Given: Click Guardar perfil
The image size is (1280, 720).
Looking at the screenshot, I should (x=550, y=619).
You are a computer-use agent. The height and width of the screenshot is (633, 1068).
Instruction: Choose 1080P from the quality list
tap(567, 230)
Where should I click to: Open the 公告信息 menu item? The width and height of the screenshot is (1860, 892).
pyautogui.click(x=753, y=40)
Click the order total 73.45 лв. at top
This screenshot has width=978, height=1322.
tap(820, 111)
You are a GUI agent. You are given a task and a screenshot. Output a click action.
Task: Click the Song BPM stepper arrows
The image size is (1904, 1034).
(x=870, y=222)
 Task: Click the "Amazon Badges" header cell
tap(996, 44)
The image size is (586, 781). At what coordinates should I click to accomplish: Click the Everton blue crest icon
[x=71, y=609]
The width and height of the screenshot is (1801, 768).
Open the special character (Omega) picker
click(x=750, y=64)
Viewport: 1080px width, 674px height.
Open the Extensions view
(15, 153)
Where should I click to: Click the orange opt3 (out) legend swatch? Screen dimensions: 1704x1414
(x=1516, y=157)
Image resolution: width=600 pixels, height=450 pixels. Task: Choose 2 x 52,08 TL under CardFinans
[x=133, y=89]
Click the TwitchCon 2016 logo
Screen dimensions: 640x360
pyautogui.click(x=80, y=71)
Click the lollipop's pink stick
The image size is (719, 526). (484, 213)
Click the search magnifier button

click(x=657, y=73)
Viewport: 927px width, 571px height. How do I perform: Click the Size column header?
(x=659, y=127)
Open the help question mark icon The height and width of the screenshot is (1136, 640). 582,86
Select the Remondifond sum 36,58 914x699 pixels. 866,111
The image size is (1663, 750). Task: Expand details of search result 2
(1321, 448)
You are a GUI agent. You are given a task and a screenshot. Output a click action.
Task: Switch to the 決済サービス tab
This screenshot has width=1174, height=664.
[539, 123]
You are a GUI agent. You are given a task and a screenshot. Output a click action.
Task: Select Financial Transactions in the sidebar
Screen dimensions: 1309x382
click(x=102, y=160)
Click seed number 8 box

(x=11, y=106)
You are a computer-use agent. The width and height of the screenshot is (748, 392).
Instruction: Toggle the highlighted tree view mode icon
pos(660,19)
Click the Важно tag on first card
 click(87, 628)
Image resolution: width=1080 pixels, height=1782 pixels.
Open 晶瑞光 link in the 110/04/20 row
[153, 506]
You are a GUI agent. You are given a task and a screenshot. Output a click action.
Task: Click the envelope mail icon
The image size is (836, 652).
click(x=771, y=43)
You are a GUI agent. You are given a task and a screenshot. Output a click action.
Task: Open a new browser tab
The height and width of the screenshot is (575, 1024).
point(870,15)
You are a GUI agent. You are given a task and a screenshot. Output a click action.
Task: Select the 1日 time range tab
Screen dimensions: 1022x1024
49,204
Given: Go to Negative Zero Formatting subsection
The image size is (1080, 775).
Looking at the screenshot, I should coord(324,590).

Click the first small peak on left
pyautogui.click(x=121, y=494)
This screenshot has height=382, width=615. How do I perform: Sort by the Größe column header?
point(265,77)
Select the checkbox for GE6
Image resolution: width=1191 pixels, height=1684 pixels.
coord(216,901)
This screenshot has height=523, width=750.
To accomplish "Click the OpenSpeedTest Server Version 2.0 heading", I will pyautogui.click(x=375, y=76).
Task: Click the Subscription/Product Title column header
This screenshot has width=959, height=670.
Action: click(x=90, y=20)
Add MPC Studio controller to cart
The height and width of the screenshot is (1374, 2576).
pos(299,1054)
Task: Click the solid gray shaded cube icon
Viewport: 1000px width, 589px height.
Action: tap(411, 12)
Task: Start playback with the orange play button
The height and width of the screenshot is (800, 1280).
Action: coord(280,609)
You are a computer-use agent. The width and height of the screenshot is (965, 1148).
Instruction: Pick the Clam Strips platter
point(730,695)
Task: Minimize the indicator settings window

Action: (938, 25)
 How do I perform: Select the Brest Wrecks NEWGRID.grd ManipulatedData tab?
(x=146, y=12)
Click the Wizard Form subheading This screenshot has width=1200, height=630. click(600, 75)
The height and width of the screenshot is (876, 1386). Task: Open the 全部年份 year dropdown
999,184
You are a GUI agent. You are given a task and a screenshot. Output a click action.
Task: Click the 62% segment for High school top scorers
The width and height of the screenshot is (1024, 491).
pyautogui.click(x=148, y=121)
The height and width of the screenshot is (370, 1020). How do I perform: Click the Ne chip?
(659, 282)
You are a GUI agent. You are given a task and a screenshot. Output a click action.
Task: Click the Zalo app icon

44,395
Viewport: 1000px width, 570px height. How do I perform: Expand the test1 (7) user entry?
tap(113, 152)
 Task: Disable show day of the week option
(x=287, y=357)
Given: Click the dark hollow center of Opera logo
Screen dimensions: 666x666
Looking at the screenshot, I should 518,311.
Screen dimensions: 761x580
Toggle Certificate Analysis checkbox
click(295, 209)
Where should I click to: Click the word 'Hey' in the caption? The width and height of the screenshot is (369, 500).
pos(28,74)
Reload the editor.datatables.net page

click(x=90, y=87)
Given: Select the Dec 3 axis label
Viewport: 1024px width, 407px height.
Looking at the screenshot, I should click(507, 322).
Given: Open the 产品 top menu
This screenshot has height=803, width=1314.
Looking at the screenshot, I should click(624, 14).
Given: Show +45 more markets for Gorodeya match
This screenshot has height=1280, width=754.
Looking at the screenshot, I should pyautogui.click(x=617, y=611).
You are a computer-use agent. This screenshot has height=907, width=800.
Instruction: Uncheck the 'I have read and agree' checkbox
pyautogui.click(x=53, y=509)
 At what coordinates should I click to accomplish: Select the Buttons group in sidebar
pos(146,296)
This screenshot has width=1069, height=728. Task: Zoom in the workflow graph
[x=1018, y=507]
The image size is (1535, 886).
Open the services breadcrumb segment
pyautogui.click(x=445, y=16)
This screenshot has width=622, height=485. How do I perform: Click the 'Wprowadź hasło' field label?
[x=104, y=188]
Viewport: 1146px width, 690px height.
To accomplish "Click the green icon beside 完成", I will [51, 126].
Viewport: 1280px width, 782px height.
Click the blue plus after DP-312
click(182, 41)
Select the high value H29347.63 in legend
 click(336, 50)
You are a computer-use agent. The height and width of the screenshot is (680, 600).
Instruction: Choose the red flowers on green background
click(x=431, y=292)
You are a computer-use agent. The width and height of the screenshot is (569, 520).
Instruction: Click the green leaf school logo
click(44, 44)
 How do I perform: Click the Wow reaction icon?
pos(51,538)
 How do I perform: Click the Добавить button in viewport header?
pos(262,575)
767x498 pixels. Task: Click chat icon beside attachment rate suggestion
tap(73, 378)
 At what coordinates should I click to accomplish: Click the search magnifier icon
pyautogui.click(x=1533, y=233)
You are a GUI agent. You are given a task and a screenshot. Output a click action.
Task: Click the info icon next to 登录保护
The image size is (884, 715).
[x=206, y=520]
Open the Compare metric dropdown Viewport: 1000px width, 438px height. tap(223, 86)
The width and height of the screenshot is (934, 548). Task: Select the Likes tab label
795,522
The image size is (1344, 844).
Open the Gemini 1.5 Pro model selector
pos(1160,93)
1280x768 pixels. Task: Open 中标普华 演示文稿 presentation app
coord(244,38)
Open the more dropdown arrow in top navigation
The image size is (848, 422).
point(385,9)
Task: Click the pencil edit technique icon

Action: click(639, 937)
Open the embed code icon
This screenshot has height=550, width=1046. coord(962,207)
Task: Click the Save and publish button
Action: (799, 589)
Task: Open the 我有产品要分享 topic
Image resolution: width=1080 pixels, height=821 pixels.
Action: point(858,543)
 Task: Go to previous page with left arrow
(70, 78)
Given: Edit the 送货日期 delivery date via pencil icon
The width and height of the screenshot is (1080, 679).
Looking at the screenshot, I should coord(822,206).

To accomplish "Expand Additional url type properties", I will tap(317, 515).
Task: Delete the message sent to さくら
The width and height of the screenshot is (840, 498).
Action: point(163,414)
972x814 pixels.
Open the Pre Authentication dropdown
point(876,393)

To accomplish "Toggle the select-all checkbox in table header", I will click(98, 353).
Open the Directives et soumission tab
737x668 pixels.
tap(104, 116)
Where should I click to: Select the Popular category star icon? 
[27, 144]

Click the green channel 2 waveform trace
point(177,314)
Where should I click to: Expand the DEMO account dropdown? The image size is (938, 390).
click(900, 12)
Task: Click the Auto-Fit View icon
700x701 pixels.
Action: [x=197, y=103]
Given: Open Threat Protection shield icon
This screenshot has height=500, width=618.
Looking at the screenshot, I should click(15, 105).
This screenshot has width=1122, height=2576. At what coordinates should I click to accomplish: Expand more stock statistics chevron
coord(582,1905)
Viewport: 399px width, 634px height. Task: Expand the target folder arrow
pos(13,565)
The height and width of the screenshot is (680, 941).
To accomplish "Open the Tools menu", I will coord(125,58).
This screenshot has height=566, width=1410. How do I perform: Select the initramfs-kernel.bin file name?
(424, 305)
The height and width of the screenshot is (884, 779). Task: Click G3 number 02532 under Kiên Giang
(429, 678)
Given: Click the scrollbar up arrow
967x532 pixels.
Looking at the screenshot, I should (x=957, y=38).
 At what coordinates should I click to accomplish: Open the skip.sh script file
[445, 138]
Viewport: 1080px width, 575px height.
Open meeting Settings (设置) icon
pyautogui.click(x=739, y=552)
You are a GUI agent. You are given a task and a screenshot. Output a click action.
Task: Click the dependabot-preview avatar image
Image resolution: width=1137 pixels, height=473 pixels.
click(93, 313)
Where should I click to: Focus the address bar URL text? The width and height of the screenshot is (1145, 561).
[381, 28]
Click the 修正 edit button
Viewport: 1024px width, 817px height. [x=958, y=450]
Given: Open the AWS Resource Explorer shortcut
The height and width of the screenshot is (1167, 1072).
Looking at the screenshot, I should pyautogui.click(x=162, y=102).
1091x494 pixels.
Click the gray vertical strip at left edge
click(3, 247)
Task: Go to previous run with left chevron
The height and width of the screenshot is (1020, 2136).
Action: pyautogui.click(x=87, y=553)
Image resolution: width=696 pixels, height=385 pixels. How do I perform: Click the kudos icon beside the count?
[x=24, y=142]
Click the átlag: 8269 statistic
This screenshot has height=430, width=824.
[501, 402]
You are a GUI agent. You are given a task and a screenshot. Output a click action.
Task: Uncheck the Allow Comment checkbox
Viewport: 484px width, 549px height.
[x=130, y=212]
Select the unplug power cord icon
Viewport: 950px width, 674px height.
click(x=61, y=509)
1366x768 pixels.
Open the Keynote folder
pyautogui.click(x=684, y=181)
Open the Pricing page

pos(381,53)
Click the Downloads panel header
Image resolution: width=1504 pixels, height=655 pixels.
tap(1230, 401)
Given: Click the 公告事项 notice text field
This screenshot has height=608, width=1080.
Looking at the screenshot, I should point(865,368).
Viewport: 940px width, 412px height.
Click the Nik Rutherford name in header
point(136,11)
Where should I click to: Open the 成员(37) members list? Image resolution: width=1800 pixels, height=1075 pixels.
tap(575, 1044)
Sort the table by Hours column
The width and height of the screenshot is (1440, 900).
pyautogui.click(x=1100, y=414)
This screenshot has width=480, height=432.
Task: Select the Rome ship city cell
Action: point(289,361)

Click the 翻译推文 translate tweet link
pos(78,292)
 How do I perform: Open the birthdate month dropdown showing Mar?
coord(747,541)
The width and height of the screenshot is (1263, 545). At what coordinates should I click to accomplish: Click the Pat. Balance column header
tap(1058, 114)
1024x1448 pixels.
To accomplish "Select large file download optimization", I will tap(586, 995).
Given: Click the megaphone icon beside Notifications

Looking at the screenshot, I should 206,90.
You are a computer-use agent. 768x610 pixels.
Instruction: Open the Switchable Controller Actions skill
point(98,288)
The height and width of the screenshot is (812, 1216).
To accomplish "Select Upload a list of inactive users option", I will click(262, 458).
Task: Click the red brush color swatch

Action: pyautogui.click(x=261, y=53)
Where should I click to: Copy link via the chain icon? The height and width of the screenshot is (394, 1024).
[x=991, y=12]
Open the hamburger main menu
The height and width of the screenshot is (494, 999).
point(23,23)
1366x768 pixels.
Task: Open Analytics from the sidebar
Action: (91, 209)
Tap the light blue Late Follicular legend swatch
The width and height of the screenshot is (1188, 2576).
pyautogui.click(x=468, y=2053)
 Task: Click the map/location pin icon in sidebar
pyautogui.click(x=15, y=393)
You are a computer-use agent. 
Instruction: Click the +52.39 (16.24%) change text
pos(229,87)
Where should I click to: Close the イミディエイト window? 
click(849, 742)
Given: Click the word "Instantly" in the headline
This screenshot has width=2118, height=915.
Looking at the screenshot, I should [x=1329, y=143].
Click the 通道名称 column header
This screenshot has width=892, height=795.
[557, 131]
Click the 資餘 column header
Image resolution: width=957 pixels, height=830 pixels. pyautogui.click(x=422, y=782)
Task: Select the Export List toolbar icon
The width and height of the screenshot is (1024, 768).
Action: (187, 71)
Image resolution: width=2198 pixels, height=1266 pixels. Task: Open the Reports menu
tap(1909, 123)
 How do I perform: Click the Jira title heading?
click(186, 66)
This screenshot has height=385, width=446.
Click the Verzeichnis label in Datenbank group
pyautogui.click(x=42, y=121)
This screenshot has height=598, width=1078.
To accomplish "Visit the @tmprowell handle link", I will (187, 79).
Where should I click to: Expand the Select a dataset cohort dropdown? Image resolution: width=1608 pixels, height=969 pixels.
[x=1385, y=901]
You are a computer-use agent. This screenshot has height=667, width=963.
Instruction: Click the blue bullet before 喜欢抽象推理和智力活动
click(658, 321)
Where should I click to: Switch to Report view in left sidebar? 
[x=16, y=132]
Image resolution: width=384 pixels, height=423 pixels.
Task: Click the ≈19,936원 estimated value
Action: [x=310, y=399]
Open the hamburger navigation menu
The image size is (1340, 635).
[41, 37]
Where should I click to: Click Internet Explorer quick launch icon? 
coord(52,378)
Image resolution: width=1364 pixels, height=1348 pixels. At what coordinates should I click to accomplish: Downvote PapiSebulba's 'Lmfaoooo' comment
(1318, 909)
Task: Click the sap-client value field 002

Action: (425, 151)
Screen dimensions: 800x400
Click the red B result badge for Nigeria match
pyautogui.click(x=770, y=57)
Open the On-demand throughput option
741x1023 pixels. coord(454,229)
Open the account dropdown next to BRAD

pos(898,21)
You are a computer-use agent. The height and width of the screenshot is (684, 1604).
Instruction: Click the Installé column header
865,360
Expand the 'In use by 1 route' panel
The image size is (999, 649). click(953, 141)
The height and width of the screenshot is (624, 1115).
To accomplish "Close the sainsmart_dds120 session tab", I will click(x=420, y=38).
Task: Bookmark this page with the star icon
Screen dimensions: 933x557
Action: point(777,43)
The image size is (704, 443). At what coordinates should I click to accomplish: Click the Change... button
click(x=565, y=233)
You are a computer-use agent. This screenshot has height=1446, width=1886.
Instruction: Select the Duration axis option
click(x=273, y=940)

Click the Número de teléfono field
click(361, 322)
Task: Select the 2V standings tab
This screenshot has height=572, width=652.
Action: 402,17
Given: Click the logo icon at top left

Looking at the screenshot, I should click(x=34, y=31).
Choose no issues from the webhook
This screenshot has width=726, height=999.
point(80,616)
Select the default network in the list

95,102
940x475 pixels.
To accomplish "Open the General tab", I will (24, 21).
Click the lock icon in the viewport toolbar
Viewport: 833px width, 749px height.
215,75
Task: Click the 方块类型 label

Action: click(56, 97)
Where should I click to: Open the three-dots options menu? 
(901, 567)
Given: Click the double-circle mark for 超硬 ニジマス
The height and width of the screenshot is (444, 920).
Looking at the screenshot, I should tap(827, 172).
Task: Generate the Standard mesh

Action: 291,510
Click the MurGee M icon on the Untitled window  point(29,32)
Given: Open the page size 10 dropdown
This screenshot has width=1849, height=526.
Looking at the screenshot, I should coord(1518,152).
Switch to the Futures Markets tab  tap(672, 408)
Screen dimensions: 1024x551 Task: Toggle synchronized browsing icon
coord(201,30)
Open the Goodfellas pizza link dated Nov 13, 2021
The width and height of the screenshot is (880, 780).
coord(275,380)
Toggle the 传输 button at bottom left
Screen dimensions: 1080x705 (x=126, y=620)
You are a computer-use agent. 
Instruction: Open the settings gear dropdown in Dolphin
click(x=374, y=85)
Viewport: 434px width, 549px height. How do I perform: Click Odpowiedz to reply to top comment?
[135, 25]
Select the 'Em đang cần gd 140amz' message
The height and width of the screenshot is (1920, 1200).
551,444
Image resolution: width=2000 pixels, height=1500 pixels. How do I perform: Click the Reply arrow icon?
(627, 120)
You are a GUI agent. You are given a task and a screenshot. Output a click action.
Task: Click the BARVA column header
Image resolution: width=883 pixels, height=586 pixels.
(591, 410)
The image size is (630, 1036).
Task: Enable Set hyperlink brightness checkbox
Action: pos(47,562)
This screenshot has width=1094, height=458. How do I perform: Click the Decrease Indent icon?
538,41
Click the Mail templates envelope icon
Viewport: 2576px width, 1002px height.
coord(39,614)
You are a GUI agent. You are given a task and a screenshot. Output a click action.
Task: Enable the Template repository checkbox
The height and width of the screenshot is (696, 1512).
■ ■ ■ ■ ■ ■ ■
• EXERCISE REQUIREMENTS
A single figure is required: the number of lines in the entries above that include the word "envelope".

• WRITTEN SOLUTION
2